Albert Boni (October 21, 1892 – July 31, 1981) was co-founder of the publishing company Boni & Liveright and a pioneering publisher in paperbacks and book clubs.

==Biography==
Born in 1892 to a Jewish family in New York City, Albert Boni moved, at an early age, with his family to Newark and completed his secondary school education there at Barringer High School. He completed two years of college at Cornell University and one year at Harvard University. Instead of starting his senior year at Harvard, Boni convinced his father to finance the establishment (originally at 95 Fifth Avenue and then at 135 MacDougal Street) of the Washington Square Bookshop with Albert's brother Charles as a partner. The Boni brothers' book store became a meeting place for leftist, Greenwich Village writers and intellectuals. The Boni brothers, with two other partners, created the Little Leather Library of pocket-sized editions of literary classics bound in imitation leather. These editions were hugely successful – the Woolworth stores sold a million copies in one year. In 1913–1914, the Boni brothers published the short-lived literary magazine The Glebe. In 1914, Boni, with Lawrence Langner and others, founded the Washington Square Players. In 1915, the Boni brothers sold the Washington Square Bookshop to Frank Shay.

In 1917, Boni married Cornelia 'Nell' van Leeuwen, a widow with a young son, who was adopted by Boni upon the marriage. With financial backing from Horace Liveright's father-in-law, paper executive Herman Elsas, the two partners Boni and Horace Liveright incorporated the publishing house Boni & Liveright on February 16, 1917. Boni & Liveright founded the Modern Library (originally called Modern Library of the World's Best Classics), which was eventually acquired by Random House. The Modern Library was financed by $25,000 from Felix M. Warburg and the Boni brothers' uncle Thomas Seltzer. A year and a half after incorporating, Boni sold his interest in Boni & Liveright to Horace Liveright in 1919. However, the name of the firm remained "Boni & Liveright" until 1928, when the name of the publishing house was changed to "Horace Liveright, Inc."

Sometime between 1920 and 1925, the Boni brothers signed The Greenwich Village Bookshop Door at Frank Shay's Bookshop on Christopher Street. The door came to serve as an autograph book of notable 20th-century authors, artists, publishers, and other creatives. The door is now held by the Harry Ransom Center at the University of Texas at Austin, and Albert's signature can be found on front panel 2.

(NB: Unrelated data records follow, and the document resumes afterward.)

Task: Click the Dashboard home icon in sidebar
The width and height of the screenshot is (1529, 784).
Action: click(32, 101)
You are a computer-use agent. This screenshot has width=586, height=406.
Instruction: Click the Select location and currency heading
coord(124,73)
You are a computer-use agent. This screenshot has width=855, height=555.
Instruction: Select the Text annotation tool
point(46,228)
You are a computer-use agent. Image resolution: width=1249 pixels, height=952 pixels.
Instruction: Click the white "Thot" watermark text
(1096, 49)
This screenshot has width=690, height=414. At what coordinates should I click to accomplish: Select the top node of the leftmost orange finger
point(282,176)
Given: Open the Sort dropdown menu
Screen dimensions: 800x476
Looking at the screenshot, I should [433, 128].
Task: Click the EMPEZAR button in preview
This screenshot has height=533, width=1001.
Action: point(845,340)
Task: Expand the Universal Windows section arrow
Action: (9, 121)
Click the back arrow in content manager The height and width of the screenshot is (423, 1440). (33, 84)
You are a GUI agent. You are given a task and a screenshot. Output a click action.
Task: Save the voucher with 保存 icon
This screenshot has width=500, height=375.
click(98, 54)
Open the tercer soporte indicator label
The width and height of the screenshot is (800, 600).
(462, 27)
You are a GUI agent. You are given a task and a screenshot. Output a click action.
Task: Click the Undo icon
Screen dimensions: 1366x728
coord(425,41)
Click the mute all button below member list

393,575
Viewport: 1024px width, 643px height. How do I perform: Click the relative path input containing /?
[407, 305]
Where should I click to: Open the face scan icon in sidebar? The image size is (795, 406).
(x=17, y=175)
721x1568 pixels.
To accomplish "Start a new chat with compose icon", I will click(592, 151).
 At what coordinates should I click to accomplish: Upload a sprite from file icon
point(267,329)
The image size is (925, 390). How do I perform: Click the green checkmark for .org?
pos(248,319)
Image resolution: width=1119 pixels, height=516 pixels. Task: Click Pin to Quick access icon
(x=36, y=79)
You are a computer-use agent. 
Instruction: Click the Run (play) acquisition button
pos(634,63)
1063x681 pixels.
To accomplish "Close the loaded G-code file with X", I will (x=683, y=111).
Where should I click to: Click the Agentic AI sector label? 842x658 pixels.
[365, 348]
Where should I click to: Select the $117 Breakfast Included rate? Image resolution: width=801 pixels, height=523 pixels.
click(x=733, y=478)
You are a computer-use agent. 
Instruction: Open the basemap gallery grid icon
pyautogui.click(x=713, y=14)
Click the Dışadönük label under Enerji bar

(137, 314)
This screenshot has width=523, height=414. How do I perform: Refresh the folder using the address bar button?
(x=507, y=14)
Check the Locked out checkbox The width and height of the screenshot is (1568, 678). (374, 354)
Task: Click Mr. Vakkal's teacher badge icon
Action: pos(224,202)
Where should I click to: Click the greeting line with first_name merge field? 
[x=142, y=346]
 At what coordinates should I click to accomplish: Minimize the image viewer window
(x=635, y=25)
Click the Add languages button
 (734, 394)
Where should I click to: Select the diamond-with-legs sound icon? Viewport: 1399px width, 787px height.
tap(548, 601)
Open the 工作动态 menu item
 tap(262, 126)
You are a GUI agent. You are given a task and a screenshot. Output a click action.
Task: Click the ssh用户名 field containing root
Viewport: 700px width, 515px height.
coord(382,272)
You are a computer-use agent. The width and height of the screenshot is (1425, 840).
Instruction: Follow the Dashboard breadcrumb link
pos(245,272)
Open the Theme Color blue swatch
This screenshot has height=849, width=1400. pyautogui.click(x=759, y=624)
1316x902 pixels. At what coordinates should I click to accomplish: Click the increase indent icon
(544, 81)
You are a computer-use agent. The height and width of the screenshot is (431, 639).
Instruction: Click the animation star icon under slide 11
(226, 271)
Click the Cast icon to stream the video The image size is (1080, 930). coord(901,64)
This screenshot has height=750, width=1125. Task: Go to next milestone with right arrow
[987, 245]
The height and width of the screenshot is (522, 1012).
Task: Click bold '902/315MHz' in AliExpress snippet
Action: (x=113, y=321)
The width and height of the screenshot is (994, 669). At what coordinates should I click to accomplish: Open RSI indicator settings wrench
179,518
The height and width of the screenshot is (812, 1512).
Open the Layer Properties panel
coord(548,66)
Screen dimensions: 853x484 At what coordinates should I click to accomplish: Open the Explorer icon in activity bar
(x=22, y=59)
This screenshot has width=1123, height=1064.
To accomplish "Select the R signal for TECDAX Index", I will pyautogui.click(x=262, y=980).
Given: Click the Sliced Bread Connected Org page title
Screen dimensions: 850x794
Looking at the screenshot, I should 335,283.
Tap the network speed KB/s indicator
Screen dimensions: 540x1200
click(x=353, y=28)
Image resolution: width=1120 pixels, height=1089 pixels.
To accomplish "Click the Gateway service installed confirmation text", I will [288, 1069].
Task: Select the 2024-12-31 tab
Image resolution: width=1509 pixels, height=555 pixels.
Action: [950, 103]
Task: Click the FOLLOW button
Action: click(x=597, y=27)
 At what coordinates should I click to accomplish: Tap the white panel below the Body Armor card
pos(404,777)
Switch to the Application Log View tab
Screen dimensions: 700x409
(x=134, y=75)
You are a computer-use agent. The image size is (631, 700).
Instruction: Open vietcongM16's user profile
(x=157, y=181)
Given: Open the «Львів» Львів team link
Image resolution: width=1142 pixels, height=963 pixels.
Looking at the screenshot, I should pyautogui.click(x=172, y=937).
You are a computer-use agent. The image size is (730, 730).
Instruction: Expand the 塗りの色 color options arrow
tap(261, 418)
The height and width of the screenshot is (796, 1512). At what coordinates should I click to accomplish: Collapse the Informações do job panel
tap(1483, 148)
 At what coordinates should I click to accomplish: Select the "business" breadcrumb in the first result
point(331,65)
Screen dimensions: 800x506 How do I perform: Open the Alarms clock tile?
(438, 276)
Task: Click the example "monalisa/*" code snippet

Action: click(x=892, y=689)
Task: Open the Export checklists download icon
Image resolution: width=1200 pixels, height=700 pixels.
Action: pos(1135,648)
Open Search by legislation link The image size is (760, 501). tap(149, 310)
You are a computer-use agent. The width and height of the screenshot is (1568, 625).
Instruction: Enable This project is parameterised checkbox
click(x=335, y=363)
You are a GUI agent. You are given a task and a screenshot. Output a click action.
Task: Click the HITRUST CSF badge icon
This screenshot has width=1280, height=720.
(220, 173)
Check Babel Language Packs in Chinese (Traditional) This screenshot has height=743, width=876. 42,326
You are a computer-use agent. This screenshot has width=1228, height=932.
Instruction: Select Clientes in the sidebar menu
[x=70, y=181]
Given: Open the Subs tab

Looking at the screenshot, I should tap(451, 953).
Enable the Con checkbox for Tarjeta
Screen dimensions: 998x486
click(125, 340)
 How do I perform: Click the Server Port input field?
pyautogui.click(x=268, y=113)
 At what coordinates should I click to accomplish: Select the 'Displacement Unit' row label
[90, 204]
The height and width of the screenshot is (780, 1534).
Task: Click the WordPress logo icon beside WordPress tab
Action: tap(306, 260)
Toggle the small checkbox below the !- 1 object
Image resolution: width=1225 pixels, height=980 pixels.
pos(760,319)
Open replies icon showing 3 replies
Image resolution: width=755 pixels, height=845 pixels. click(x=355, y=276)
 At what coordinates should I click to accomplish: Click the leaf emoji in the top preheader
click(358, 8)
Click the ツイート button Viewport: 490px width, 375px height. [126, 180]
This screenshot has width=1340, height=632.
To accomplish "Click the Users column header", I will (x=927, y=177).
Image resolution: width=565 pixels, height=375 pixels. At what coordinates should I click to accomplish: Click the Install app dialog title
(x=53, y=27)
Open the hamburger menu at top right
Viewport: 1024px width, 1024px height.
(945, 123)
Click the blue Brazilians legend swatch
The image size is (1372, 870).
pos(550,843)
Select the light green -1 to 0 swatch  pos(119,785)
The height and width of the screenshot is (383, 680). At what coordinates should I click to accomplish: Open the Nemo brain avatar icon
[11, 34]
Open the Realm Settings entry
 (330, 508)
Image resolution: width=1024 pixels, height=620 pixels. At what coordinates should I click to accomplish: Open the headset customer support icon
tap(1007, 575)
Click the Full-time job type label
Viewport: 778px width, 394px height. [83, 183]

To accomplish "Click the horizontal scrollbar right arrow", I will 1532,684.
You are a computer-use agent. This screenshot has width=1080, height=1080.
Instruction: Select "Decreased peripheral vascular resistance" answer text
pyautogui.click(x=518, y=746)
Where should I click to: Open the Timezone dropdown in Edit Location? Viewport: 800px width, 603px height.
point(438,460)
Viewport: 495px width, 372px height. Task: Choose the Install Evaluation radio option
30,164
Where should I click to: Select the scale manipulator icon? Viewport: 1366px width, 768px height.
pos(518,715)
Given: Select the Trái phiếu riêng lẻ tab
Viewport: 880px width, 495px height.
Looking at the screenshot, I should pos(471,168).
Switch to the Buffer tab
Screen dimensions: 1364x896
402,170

In 1923, the Boni brothers purchased the publishing company Lieber & Lewis and renamed it the "Albert and Charles Boni Publishing Company." In 1926, they purchased the publishing business of their uncle, Thomas Seltzer. In 1929, the Boni brothers created Boni Paper Books, which offered one soft-cover book per month for 12 months for a yearly subscription price of $5. Boni Paper Books failed during the Great Depression. In 1939, Boni founded the Readex Microprint Corporation, a microfilm publisher of reference materials. When Boni retired in 1974, his only son, William, took over as president of Readex. Boni died in Florida in 1981 and was survived by his wife, his son, and his son's three daughters.

==Microprint==

While microphotography precedes microprint, microprint was conceived by Boni in 1934 when he was inspired by his friend, writer and editor Manuel Komroff who was showing his experiments related to the enlarging of photographs. It occurred to Boni that if he could reduce rather than enlarge photographs, this technology may enable publication companies and libraries to access much greater quantities of data at a minimum cost of material and storage space. Over the following decade, Boni worked to develop microprint, a micro-opaque process in which pages were photographed using 35mm microfilm and printed on cards using offset lithography. This process proved to produce a 6" by 9" index card which stored 100 pages of text from the normal sized publications he was reproducing. Boni began the Readex Microprint company to produce and license this technology. He also published an article A Guide to the Literature of Photography and Related Subjects (1943) which appeared in a supplemental 18th issue of the Photo-Lab Index.